● **What to produce**
Set out the lines from the one containing "Click the Site" down to the one containing "[x=107, y=91]", both included, as a Markdown table with columns Row and Line. Leave out blank lines.

● **Records to process**
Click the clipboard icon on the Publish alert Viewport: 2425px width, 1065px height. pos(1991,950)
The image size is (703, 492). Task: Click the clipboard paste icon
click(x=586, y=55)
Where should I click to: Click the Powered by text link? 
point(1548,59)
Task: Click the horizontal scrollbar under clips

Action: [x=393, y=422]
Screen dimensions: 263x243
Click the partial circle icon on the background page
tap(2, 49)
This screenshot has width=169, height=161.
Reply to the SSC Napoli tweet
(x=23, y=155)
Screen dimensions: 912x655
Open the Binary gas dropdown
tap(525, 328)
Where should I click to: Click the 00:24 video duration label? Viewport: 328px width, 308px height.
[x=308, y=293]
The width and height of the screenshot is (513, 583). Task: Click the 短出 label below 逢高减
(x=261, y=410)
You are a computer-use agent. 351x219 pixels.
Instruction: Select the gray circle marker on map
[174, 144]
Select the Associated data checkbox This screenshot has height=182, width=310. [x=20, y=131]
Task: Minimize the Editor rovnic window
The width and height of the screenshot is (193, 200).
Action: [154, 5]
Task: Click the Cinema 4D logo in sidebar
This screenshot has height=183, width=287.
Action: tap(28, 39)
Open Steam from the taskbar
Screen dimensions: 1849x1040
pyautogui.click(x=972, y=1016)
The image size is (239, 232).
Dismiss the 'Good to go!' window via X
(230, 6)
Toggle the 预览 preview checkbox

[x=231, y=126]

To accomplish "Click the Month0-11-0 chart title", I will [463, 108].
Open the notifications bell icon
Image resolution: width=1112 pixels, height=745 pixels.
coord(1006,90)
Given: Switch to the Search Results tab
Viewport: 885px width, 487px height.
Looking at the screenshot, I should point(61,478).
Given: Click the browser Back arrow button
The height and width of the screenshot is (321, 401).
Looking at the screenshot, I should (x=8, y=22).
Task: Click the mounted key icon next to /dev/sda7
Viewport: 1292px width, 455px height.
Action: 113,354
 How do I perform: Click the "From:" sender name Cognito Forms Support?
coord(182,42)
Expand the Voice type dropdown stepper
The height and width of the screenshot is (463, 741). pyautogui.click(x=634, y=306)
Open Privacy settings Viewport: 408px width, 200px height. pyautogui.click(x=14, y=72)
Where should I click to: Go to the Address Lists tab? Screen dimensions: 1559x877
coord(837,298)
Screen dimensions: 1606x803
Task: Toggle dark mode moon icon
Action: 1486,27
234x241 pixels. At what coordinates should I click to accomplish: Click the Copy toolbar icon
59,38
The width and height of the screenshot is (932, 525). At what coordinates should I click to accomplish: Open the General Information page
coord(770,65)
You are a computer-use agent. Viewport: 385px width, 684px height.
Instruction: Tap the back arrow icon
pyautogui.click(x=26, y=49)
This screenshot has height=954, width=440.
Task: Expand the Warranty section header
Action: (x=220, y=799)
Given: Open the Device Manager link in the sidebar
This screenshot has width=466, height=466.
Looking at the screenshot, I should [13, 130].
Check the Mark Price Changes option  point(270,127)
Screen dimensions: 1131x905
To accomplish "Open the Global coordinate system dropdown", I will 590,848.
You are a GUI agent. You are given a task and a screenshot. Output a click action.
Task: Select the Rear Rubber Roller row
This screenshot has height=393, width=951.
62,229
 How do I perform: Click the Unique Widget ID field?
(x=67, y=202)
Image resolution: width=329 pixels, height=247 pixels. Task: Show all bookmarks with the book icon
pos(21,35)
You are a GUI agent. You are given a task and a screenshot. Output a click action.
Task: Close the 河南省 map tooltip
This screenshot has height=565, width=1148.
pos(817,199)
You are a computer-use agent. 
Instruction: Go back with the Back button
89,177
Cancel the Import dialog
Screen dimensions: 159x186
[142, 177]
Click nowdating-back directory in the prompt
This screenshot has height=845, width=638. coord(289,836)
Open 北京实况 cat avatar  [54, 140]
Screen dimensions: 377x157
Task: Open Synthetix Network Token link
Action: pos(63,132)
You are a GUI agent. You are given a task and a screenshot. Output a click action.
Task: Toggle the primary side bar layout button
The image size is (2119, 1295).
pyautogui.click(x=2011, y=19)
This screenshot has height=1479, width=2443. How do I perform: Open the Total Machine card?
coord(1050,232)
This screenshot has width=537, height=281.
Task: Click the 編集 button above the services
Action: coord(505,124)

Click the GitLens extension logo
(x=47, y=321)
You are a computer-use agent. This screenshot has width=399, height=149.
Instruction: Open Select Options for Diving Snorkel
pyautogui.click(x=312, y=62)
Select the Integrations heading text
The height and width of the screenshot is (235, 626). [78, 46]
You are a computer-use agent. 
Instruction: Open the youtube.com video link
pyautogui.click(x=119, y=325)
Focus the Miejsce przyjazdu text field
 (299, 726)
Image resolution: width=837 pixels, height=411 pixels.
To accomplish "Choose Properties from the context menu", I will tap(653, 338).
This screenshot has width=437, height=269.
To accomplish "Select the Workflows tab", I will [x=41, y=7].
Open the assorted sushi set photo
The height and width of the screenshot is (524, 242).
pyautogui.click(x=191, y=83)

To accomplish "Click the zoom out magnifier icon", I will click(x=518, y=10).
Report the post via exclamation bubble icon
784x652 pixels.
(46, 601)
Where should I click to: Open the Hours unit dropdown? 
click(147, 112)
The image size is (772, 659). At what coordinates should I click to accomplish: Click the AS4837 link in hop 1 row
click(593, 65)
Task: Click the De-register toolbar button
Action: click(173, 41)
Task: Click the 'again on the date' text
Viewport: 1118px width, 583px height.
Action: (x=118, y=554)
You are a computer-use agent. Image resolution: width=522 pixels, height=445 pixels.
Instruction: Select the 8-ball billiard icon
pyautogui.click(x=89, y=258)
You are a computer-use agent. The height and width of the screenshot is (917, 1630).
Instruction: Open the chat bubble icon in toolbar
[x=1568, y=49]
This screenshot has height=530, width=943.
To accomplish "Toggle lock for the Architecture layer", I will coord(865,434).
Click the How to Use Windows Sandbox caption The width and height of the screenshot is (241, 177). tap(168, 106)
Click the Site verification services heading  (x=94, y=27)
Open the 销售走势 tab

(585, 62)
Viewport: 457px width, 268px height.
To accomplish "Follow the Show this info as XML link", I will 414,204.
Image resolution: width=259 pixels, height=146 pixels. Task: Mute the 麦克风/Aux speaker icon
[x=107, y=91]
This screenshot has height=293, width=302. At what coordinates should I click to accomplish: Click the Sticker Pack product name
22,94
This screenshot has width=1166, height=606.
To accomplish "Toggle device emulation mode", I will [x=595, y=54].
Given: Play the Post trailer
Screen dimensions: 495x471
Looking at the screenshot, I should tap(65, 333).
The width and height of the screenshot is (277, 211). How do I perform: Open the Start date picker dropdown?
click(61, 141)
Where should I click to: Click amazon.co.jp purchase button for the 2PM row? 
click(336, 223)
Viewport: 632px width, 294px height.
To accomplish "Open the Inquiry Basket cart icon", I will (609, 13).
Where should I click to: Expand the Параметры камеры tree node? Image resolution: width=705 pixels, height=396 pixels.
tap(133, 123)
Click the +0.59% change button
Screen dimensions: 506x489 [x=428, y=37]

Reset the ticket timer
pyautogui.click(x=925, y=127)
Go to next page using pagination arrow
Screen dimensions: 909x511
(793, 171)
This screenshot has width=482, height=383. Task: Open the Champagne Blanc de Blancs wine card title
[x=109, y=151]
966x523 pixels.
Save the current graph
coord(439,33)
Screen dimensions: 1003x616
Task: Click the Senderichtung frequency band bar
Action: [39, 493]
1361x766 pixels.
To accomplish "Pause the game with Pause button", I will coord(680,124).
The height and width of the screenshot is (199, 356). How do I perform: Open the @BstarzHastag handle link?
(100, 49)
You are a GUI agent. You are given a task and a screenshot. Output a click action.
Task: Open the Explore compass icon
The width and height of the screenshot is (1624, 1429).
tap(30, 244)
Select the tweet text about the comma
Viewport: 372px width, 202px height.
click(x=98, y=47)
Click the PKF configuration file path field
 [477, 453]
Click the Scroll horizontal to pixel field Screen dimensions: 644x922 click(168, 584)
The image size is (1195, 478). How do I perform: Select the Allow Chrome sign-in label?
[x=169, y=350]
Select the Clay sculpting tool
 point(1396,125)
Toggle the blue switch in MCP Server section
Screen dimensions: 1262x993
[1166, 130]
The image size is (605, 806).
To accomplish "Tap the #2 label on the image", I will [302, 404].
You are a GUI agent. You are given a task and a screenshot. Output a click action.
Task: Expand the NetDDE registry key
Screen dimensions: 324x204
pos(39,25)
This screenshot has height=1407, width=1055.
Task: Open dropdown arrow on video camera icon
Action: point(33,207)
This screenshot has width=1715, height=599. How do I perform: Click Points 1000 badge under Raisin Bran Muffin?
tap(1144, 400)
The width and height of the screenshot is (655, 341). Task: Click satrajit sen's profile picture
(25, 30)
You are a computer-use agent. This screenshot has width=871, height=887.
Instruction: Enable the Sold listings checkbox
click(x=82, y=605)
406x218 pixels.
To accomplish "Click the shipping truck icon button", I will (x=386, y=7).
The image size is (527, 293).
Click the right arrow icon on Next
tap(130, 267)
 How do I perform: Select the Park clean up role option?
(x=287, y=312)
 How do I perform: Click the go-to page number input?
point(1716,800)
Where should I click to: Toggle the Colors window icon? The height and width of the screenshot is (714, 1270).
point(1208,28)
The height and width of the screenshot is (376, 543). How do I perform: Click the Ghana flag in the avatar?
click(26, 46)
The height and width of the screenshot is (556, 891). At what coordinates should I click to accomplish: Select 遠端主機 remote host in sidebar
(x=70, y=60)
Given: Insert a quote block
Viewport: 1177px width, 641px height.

● **Problem solution**
| Row | Line |
|---|---|
| 1 | Click the Site verification services heading  (x=94, y=27) |
| 2 | Open the 销售走势 tab |
| 3 | (585, 62) |
| 4 | Viewport: 457px width, 268px height. |
| 5 | To accomplish "Follow the Show this info as XML link", I will 414,204. |
| 6 | Image resolution: width=259 pixels, height=146 pixels. Task: Mute the 麦克风/Aux speaker icon |
| 7 | [x=107, y=91] |